[Collected data]
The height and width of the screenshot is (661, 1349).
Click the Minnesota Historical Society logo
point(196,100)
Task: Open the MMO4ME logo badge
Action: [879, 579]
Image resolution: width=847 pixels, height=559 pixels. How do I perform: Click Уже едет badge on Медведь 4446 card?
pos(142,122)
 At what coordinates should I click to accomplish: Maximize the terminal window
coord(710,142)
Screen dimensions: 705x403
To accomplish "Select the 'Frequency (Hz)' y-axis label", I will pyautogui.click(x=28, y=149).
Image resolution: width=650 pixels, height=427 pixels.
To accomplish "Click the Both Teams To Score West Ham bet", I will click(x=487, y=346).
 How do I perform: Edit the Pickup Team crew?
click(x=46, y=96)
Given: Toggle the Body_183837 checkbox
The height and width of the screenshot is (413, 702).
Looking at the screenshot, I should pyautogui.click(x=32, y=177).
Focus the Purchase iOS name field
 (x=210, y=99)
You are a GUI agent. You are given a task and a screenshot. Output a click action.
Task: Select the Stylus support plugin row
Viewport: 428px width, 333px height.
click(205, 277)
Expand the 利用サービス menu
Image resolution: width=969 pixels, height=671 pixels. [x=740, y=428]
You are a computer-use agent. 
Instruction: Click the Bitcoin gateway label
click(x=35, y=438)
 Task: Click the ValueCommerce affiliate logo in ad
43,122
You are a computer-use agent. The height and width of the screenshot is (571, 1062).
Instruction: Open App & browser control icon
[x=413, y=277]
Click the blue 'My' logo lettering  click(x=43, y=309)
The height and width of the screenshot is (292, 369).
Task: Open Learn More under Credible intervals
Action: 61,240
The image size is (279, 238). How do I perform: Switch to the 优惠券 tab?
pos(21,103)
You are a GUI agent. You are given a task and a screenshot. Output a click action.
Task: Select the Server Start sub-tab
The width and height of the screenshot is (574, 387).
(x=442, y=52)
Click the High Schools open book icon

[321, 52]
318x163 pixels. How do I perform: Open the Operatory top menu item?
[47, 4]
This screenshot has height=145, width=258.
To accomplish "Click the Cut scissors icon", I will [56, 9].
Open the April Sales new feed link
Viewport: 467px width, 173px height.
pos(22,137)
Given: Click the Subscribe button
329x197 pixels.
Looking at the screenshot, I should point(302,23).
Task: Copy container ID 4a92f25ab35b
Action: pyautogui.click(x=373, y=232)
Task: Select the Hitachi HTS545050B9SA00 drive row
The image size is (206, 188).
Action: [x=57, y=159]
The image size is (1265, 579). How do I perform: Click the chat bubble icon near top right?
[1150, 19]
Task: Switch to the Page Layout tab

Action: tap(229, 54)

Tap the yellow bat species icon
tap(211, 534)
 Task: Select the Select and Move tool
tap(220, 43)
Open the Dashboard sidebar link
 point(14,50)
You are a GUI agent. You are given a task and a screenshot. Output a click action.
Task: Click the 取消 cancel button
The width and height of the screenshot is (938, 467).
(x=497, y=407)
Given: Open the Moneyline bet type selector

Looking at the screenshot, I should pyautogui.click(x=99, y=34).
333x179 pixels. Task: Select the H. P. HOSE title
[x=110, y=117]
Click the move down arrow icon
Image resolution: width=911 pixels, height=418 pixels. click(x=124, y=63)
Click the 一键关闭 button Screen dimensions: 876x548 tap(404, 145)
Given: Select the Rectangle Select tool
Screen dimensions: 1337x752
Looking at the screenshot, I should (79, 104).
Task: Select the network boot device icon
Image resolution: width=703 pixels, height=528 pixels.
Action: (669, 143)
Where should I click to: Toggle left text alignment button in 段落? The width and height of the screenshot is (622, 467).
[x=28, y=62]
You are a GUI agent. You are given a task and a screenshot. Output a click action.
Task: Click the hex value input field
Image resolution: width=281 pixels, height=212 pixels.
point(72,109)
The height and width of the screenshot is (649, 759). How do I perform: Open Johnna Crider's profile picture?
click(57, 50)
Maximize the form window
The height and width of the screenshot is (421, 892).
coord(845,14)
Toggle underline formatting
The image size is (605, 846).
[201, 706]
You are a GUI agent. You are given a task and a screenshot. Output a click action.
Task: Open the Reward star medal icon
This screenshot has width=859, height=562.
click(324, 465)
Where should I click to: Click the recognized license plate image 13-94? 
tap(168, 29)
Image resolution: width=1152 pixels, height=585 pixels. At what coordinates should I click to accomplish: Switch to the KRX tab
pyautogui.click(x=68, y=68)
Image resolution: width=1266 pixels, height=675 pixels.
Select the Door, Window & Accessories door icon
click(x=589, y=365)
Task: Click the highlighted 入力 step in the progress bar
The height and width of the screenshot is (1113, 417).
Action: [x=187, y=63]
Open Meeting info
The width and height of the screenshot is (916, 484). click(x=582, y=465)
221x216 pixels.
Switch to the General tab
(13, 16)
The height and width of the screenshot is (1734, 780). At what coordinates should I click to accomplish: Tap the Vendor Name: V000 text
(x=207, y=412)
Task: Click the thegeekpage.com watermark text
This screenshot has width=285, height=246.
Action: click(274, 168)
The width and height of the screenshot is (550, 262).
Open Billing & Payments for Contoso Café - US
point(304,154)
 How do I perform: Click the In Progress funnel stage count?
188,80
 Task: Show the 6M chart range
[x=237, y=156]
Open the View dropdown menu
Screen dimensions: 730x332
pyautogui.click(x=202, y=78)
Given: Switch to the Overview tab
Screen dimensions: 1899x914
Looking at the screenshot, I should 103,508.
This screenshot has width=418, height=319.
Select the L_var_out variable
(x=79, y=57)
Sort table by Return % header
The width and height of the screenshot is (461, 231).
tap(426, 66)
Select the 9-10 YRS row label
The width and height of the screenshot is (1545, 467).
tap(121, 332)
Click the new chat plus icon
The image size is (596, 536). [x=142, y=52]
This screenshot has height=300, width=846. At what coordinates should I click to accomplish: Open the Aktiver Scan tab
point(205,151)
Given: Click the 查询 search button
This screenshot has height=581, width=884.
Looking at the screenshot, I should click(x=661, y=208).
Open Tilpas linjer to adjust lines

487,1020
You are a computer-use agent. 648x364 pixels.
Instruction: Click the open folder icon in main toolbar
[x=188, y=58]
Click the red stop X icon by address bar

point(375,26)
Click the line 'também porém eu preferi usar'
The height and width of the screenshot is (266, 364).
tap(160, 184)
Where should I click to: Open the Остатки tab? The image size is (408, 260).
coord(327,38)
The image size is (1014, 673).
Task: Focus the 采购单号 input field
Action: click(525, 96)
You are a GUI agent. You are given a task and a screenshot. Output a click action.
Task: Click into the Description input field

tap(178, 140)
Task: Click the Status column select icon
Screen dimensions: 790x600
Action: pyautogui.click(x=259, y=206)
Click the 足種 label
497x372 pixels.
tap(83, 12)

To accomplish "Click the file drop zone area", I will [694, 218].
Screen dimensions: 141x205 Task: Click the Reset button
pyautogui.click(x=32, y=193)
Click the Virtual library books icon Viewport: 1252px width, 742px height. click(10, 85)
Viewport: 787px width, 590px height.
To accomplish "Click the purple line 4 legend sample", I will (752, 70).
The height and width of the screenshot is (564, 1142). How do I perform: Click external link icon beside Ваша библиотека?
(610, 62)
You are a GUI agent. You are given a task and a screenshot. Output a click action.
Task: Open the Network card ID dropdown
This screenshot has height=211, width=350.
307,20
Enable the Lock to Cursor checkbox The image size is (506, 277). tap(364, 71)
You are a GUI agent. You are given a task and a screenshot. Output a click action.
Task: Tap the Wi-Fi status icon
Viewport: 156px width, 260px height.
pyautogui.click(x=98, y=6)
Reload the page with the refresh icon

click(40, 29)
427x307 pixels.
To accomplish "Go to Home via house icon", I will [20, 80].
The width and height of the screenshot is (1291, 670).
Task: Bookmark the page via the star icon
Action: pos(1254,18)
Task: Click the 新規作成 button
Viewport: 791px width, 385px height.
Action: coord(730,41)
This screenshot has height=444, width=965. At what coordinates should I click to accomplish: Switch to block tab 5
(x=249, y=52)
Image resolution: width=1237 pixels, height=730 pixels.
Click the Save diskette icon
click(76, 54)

:: WHAT IS REQUIRED ::
Show all of the lines above in which "checkbox" is present.

:: ANSWER FOR THE TASK ::
Given: Toggle the Body_183837 checkbox
Enable the Lock to Cursor checkbox The image size is (506, 277). tap(364, 71)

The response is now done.